Сергей еще издали увидел высокого человека в офицерском плаще, он прогуливался туда-сюда перед конторой, руки назад. В стороне стояла черная «эмка». Шофер сидел у открытой дверцы. Начальник совхоза стоял в стороне.
— Здравствуйте, Морозов, — незнакомый посетитель первым протянул руку. Плащ его распахнулся, блеснул золотой генеральский погон.
— Здравствуйте, — Сергей не знал, как величать посетителя. Тот догадался, сказал:
— Меня зовут Иваном Семеновичем Сидоровым. Я начальник политуправления Дальстроя, и у меня, и у вас есть неотложное дело. Давайте пройдемся по полю, по теплицам, я вам кое-что расскажу, а вы мне кое-что покажете.
Неожиданность и некоторая боязнь столь высокого чина прошли. Оставалась неизвестной причина такой заинтересованности к совхозу. И неловкость перед начальником совхоза, которого генерал вроде бы вообще не замечал.
— Знаю, — сказал Сидоров, когда они пошли, — что вы здесь почти три года и кое-что успели сделать для хозяйства. Управление вашей работой довольно. А ведь агрономический опыт у вас небольшой, верно? До ареста вы поработали в колхозах менее трех лет, а потом… Читал ваши статьи в магаданской газете и журнале. Неплохо. Вы вообще владеете пером, это мои сотрудники говорили, они ведь все читают, такова их работа. Сами-то вы довольны своим трудом, жизнью?

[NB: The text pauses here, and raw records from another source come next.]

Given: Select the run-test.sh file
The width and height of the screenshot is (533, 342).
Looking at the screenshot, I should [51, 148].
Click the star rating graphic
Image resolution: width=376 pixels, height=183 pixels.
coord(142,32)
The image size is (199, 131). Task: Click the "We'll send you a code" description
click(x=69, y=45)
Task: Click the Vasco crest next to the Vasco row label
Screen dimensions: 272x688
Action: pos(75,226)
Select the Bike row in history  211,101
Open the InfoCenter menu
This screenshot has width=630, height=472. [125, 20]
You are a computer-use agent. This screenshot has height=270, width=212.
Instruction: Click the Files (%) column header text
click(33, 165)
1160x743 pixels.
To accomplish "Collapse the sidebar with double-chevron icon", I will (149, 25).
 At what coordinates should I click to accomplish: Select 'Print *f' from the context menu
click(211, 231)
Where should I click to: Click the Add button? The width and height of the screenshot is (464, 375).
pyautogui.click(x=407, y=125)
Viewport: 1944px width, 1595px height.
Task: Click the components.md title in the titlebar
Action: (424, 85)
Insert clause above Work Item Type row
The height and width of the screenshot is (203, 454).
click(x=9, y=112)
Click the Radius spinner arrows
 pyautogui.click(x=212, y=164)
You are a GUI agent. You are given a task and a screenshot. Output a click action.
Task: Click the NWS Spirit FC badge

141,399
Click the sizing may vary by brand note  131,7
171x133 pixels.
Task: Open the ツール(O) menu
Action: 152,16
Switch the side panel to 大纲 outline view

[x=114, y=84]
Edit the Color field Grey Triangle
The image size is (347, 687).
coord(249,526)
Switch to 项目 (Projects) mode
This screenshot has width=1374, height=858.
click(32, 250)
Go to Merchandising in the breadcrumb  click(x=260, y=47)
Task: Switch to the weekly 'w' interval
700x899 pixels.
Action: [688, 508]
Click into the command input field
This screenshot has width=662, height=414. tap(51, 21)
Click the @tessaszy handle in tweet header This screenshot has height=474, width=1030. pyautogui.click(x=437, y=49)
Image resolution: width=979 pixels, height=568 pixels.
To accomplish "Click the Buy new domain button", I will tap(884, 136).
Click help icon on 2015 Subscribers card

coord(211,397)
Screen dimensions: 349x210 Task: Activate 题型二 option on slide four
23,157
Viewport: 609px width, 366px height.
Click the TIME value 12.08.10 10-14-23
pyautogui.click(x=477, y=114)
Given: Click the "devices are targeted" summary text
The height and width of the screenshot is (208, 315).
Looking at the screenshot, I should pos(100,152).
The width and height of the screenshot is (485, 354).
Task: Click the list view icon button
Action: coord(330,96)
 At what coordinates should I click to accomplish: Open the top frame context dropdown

— Не жалуюсь, — Сергей с трудом подобрал нейтральный ответ.
— А семья как? Здоровье супруги?
— Спасибо, — и умолк. Странные вопросы. Что ему моя семья? Эта мысль беспокоила, как все непредвиденное.
— В Дальстрое вами довольны, — продолжал Сидоров. — Вы подняли совхоз и, как специалист, на хорошем счету. Ну, а мы, кажется, уже на месте. Это ваши теплицы?
— Первый блок. Он сильно просел, вытаяла вечная мерзлота.
— Понятно. Но давайте договоримся так. Я буду смотреть, делать замечания, а вы их записывайте. Есть блокнот?
— Да, вот он. А карандаш… Что такое? Забыл…
— Возьмите мое перо. Это паркер, — и генерал едва не угодил в лужу воды на дороге.
— Фу, как некрасиво! На входе. Засыпьте песком. А дверь, ворота? Поставьте новые. Записали?
В тепличном коридоре, куда они вошли, сразу стало пусто. Все разбежались по теплицам. Сидоров оглядел полки с цветами, конус стеклянной крыши.
— Надо вымыть стекла, они грязные. Цветы — это очень хорошо. Кто занимался? Ваша жена? Видно, хозяйка. Но почему все цветы в банках из-под американского фарша?
— Удобная, бесплатная посуда. Гончарных горшков у нас нет.
— Будут. Сколько надо?
Морозов почему-то осерчал и резко ответил:
— Две тысячи, не меньше.
— Запишите себе. Потом эти записи отдадите мне. Две тысячи. Так. А что там под стеллажами? О, да тут старая свалка! Ах, женщины, женщины! Все вычистить и убрать.
Они шли по узкому проходу между стеллажами. На генеральском плаще появились белые полосы.
— Осторожно, товарищ генерал, мы белим борта известью. Она мажется.
— Надо белилами.
— Что вы! Их днем с огнем…
— Запишите, сколько вам надо белил.
Вот так они обошли три блока, где буйствовала зелень с плодами, потом прошли по парникам, вышли на недавно привезенные ульи с пчелами, посмотрели, как снуют пчелы от ульев к теплицам, где открыты фрамуги. Работали на совесть.
— Да-а, это вы умно придумали. Огурцов-помидоров станет больше. И работать легче.
— Помидоры — самоопылители. Без пчел, — заметил Морозов. — Только огурцы.
— Спасибо. Не знал, — Сидоров с интересом разглядывал белые полотнища, которыми укрывали ульи от ветра.